Analyzing network data with appliance router

[NoOp]

On 06/12/2011 03:47 PM, Patton Echols wrote:
> Greetings all,
> 
> I am looking for ways to analyze the traffic through my home network.  
> The tools that I seen mentioned as I google all seem to need to run on 
> the router.  This makes sense to me.
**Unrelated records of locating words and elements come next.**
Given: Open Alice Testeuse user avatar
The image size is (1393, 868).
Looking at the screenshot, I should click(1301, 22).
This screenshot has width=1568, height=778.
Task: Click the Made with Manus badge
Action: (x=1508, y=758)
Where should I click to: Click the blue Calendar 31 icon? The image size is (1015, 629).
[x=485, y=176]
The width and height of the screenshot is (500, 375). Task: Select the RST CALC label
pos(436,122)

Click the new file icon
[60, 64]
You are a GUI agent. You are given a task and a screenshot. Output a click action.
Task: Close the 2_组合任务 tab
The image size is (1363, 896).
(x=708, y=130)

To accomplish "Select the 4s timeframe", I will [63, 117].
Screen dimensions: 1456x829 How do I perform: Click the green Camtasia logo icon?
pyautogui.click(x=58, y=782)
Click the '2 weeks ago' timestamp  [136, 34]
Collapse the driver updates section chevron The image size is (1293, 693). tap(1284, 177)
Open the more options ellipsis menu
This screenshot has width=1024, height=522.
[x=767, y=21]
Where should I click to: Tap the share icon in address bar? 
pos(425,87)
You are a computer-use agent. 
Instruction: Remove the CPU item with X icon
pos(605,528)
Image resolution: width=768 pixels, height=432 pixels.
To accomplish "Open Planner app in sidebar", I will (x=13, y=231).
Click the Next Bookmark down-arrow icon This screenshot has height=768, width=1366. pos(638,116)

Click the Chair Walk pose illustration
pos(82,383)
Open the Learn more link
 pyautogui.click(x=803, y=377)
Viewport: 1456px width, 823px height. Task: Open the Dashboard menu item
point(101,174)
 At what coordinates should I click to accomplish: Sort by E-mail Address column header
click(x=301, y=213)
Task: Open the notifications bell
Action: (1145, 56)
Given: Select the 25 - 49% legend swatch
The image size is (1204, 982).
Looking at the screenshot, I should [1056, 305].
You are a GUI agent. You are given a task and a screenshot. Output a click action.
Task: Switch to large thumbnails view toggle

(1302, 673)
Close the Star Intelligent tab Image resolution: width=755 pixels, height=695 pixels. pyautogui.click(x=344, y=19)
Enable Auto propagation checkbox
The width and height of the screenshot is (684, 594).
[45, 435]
After all, where better to access 
> the traffic.  I am wondering whether there are tools that can moniter 
> traffic within the LAN and / or to and from the WAN, but do it from my 
> desktop machine within the LAN.
> 
> Here is what I am trying to do:
> 
> I have been reading about concerns of Botnets and a recent article that 
> suggested that nearly 20% or windows machines are infected.  I have to 
> support several windows machines in our network.  We have antivirus and 
> updates applied as soon as available, but I would like to have a way to 
> ID a box that gets infected.  One suggested method is to watch their 
> traffic.  If a windows box has spikes in network activity, starts port 
> scanning, or doing other obnoxious activity, then you know you have work 
> to do.
> 
> The logging function of my appliance router is fairly minimal.  It 
> records the outgoing IP and protocol, but not the port or the time.  
> Also, it seems to be pretty limited as to how much it saves.  I'd prefer 
> to not have to set up my own router if not necessary.
> 
> Any thoughts?

Better router :-) That said, when my trusty BEFVP41 started going wonky
on my I had to back up to my Netgear & that router sucks as far as
traffic logs go. For a small home network, you might want to install
etherape to watch your network periodically. It will give you a
graphical view of your network traffic.

Unfortunately the repositories for maverick only offer 0.9.8 & 0.9.12 is
the latest:
https://launchpad.net/ubuntu/+source/etherape
http://etherape.sourceforge.net/

I'm not aware of any 0.9.12 deb's (haven't looked actually).